Data section —

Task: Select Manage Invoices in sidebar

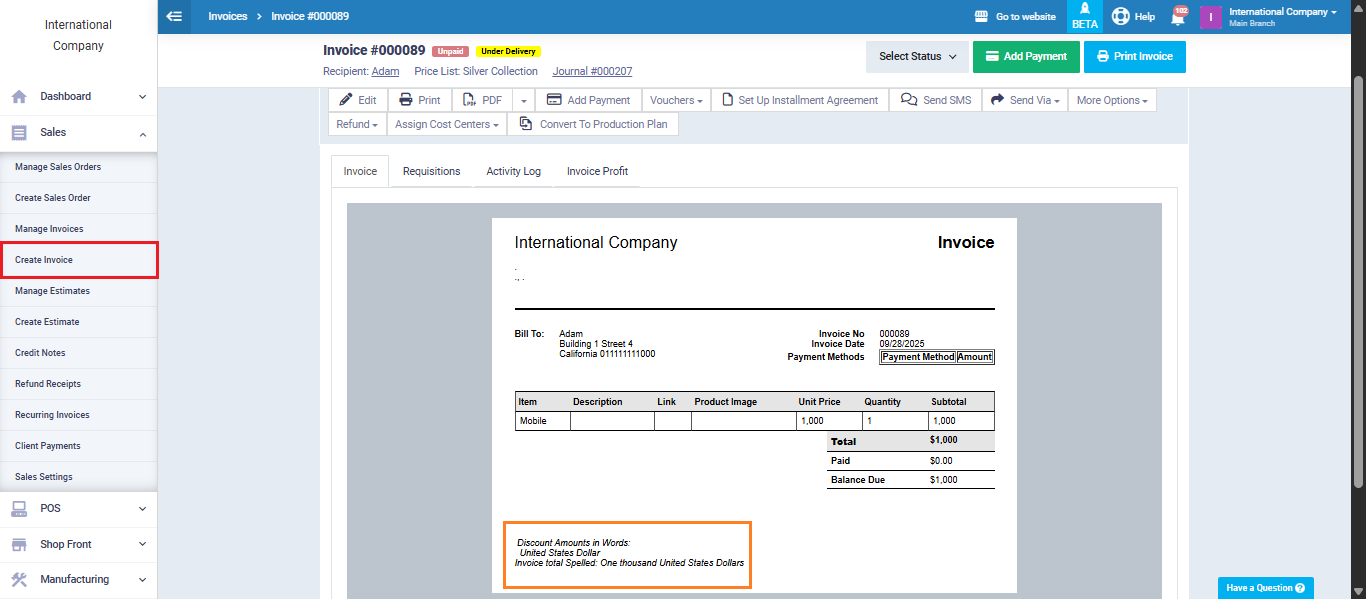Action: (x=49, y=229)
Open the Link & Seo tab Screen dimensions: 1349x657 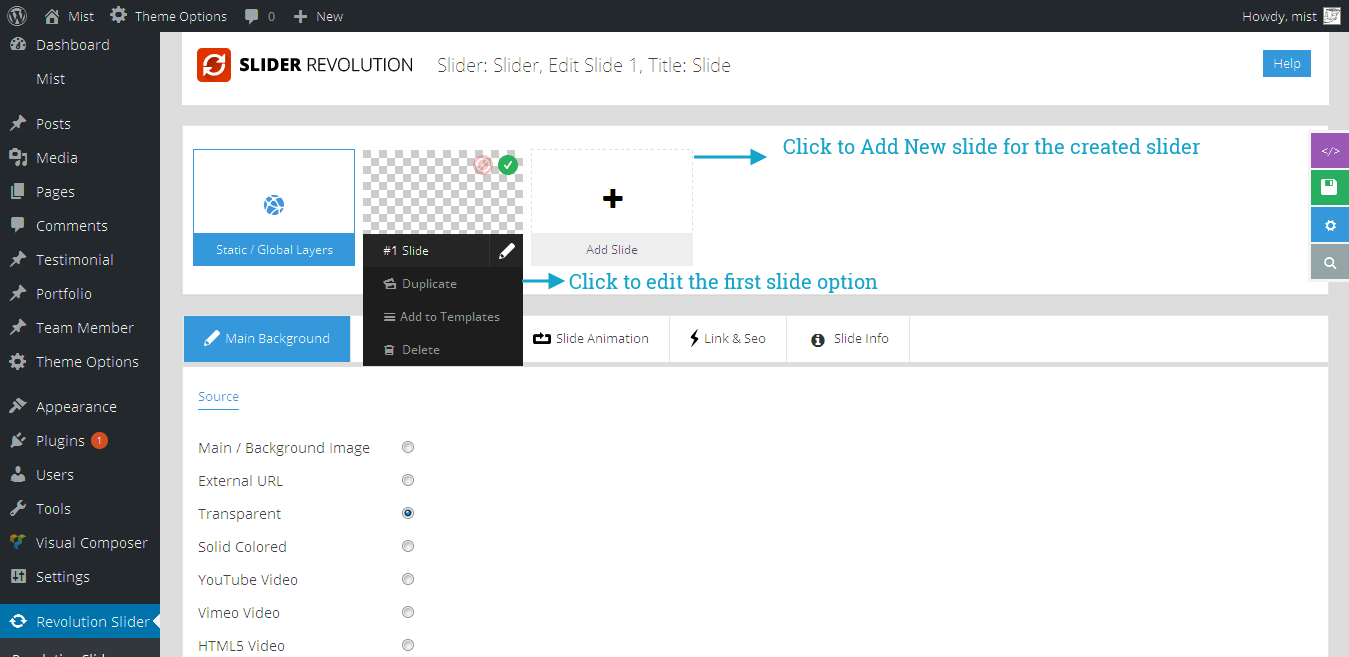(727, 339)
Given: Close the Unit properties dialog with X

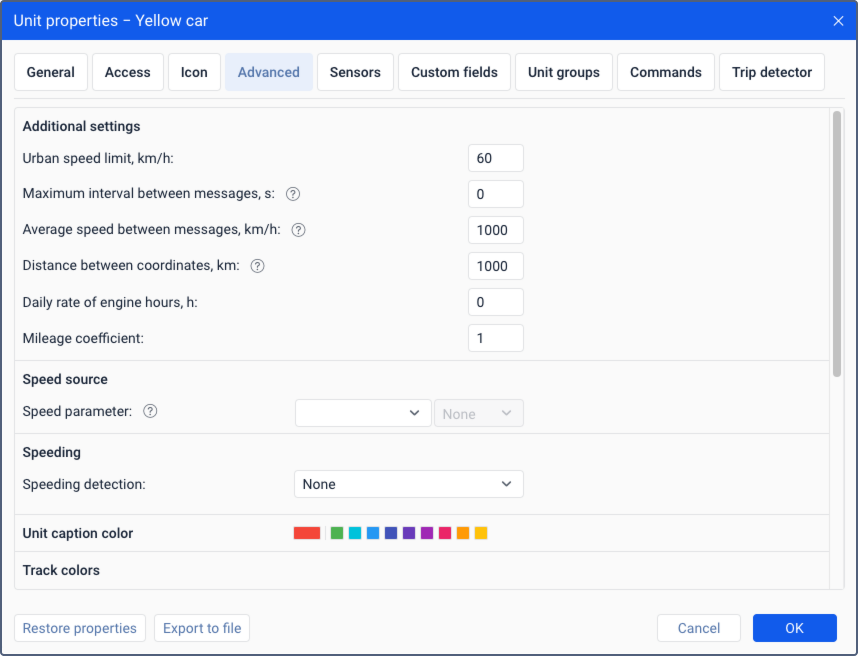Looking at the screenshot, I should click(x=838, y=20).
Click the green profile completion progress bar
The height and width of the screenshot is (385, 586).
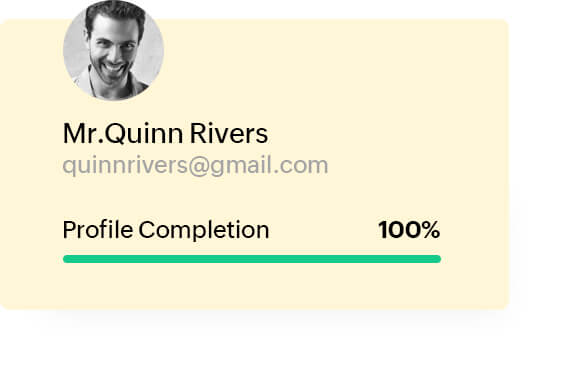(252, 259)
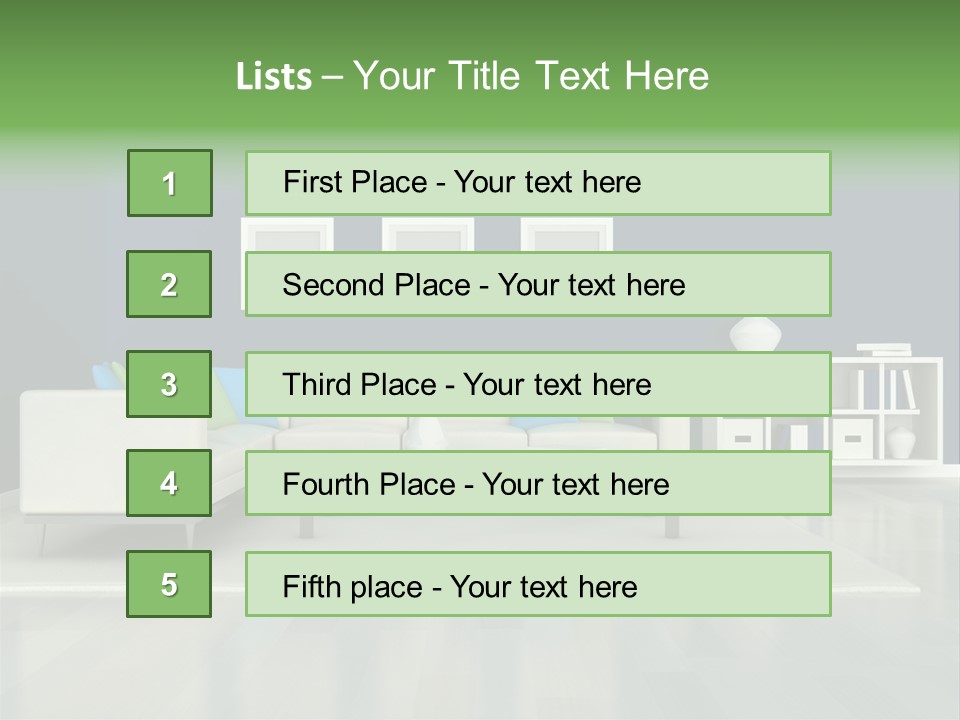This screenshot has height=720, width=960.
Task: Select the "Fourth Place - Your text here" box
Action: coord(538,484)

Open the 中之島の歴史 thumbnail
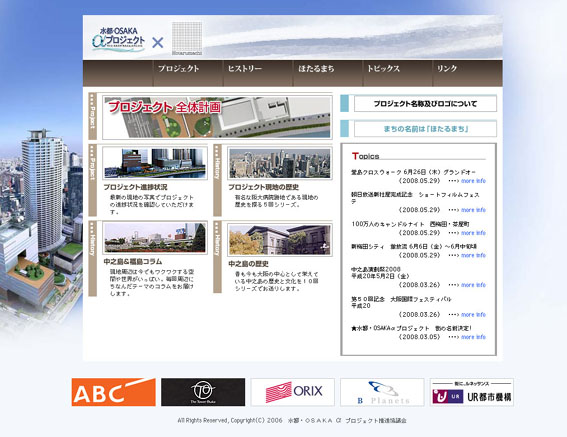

Task goal — Up to and including the last line of the listing, starting at the line with "Given: Close the", extract every line exactly and leave out the pictures.

Answer for this exercise —
Given: Close the Unit properties dialog with X

Looking at the screenshot, I should click(x=838, y=20).
Click the green profile completion progress bar
The height and width of the screenshot is (385, 586).
(252, 259)
This screenshot has height=720, width=960.
Task: Select the "Fourth Place - Your text here" box
Action: coord(538,484)

Open the 中之島の歴史 thumbnail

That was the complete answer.